[Stored data]
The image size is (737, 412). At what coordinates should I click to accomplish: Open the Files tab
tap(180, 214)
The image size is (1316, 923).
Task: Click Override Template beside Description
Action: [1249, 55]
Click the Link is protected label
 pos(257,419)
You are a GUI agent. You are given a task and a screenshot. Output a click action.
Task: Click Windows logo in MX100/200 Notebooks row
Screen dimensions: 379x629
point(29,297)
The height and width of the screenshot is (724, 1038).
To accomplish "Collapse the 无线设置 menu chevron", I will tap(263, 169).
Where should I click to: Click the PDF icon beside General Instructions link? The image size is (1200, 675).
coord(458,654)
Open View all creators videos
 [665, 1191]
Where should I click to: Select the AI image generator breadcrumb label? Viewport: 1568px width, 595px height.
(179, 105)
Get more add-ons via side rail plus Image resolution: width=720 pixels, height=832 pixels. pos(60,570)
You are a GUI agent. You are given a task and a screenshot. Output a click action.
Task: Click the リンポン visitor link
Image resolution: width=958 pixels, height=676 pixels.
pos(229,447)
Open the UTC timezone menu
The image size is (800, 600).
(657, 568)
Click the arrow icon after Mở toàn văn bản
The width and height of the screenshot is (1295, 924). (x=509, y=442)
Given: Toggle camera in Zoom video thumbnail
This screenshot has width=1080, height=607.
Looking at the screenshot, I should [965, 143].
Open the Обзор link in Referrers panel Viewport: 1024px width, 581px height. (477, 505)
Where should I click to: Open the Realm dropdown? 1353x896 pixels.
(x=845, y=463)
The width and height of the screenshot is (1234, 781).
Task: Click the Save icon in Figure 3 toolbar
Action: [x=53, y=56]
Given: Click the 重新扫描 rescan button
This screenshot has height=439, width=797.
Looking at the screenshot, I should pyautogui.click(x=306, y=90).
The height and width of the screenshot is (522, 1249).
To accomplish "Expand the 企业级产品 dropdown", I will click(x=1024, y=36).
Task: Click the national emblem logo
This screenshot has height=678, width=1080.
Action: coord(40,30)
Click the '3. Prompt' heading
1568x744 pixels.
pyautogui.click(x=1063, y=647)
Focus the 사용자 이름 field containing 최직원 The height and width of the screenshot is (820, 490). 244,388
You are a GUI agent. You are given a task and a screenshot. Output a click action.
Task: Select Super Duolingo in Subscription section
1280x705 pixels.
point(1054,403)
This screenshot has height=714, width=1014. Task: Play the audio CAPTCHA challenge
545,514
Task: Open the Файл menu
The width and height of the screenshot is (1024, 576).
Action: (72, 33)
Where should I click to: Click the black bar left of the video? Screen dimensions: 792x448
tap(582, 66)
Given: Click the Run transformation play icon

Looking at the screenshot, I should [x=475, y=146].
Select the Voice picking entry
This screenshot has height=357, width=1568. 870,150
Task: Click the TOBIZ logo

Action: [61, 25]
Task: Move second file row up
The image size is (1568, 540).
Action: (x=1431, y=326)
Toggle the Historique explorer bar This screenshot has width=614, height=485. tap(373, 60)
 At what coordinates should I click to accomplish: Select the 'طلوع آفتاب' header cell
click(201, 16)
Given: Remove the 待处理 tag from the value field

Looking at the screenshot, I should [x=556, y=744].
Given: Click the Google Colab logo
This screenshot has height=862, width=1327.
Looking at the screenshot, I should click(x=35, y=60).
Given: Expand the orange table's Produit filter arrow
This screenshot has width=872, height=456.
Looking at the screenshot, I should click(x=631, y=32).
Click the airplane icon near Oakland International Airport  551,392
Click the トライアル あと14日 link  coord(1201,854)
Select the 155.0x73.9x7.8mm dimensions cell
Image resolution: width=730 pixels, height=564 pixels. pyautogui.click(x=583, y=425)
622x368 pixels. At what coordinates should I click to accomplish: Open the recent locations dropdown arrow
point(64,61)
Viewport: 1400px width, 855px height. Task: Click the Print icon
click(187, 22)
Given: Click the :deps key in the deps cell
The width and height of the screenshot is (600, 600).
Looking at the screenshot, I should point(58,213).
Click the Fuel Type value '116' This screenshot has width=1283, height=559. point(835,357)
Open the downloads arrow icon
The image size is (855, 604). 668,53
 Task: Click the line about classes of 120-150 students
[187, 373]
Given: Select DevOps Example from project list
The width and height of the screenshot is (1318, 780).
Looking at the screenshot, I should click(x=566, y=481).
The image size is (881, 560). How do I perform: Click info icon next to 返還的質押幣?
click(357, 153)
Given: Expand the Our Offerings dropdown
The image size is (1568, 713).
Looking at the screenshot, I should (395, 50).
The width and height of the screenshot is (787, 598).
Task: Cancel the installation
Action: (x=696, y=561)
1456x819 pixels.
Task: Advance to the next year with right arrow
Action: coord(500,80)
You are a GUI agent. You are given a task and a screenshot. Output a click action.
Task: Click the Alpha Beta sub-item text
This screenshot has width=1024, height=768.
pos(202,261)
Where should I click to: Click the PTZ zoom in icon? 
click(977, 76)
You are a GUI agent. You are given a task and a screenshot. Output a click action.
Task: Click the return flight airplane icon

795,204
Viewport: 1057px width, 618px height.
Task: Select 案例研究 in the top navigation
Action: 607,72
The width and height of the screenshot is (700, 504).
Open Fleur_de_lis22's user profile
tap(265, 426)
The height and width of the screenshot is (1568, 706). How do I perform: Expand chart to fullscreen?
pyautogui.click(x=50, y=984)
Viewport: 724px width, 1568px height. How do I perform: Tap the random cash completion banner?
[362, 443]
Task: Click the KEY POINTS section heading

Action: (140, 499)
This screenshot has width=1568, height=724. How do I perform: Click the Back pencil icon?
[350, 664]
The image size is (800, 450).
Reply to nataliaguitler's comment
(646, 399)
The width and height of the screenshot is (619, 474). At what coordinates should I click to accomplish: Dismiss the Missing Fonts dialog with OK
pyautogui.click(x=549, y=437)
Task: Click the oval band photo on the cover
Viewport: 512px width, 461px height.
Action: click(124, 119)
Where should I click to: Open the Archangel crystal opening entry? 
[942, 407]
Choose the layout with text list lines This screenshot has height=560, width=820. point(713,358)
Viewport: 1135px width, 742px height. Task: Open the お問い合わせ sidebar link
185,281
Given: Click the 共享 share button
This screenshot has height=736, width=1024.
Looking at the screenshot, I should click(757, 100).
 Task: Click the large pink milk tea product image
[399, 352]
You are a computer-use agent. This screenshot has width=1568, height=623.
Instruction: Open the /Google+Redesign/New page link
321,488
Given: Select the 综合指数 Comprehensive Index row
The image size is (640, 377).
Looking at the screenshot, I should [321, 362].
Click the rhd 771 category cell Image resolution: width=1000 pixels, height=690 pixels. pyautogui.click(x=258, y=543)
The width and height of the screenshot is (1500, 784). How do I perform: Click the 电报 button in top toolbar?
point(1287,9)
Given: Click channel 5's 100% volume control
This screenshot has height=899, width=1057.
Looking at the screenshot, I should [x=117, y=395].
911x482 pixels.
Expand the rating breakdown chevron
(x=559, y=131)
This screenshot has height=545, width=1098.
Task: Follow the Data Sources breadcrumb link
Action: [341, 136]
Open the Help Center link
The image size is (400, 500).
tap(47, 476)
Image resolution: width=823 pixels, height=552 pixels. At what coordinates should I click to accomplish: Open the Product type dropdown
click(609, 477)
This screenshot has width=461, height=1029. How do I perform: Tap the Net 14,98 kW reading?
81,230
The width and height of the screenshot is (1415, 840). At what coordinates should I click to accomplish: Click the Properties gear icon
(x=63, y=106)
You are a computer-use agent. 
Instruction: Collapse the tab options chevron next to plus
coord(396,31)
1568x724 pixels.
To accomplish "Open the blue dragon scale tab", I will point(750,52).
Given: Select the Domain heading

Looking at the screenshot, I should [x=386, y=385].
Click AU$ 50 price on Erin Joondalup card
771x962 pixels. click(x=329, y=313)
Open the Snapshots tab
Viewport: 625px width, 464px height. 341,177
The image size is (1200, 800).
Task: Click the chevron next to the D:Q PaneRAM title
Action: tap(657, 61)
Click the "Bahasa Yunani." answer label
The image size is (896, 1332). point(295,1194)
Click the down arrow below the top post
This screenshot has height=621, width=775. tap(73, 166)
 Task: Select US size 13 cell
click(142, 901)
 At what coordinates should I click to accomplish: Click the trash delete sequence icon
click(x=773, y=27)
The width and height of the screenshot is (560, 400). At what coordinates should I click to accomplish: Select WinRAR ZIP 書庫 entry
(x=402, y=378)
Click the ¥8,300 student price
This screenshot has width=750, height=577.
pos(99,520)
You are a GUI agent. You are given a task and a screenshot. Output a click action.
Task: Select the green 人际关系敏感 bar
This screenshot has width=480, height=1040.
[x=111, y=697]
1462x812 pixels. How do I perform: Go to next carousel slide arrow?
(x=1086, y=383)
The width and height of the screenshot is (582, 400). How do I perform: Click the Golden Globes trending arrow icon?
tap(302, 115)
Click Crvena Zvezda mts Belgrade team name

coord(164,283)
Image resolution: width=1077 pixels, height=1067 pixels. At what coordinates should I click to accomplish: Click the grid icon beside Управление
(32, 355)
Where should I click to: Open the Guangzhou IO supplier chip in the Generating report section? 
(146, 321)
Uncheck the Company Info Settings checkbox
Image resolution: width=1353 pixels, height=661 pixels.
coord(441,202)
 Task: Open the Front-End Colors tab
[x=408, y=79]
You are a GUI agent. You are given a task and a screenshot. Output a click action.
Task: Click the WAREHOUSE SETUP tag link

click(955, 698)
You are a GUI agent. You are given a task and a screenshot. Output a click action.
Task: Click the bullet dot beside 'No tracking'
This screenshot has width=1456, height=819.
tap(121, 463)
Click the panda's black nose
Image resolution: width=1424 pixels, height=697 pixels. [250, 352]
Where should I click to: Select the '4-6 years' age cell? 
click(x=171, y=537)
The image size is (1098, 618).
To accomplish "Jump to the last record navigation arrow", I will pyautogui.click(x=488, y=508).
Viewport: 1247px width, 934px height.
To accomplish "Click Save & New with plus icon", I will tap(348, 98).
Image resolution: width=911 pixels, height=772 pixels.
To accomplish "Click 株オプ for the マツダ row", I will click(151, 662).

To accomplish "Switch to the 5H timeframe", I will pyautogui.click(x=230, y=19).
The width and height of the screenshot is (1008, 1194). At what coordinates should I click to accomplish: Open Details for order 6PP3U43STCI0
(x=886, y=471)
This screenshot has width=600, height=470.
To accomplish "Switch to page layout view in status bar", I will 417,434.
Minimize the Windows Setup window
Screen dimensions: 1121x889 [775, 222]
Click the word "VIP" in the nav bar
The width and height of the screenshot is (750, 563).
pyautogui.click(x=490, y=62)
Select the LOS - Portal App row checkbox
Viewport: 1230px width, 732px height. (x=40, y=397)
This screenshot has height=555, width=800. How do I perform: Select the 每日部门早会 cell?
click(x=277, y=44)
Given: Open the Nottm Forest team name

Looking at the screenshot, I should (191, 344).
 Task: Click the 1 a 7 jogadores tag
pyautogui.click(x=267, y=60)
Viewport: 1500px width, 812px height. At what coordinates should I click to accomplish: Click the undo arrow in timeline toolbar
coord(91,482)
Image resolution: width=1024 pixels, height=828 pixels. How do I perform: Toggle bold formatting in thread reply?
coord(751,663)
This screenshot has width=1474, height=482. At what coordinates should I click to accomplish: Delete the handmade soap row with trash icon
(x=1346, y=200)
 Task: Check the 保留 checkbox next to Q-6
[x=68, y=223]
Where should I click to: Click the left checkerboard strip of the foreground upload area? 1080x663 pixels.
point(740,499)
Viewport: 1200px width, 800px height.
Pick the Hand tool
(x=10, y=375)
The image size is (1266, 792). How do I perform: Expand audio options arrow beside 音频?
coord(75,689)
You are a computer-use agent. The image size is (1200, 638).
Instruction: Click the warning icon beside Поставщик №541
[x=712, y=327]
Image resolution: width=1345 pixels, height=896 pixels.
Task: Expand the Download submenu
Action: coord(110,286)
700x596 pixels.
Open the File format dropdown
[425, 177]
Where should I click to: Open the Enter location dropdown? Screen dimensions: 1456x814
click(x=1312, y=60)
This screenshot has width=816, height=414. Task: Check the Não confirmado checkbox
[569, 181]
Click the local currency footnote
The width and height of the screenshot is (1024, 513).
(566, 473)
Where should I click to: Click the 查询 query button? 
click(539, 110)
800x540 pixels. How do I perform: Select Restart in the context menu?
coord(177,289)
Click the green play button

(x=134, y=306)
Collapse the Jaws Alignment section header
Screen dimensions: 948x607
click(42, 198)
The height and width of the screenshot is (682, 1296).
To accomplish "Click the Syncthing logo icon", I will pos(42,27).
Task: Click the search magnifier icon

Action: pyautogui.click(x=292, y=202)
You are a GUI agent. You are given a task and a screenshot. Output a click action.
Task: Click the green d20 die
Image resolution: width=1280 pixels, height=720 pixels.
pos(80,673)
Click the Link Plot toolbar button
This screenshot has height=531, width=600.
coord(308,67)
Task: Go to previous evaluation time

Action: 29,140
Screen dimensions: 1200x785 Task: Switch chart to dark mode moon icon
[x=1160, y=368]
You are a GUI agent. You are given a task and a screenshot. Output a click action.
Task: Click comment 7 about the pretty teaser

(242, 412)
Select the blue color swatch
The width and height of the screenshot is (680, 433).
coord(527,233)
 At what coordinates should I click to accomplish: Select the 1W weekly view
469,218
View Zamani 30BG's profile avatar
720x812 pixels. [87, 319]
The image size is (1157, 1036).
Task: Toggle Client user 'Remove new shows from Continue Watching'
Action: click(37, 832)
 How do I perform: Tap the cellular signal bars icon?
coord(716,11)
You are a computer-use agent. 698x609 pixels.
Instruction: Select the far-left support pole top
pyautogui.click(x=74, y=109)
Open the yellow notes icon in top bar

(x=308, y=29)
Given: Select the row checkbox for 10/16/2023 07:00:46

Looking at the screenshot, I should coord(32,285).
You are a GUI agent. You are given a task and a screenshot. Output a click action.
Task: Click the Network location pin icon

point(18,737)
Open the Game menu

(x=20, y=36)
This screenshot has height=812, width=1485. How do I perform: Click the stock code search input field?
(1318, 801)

__Assigned task__
Scan the records for the string "will". Copy each line in which it appears.

__Result of the task__
To accomplish "Collapse the 无线设置 menu chevron", I will tap(263, 169).
To accomplish "Expand the 企业级产品 dropdown", I will click(x=1024, y=36).
To accomplish "Open the blue dragon scale tab", I will point(750,52).
To accomplish "Jump to the last record navigation arrow", I will pyautogui.click(x=488, y=508).
To accomplish "Click Save & New with plus icon", I will tap(348, 98).
To accomplish "Click 株オプ for the マツダ row", I will click(151, 662).
To accomplish "Switch to the 5H timeframe", I will pyautogui.click(x=230, y=19).
To accomplish "Switch to page layout view in status bar", I will 417,434.
To accomplish "Click the Syncthing logo icon", I will pos(42,27).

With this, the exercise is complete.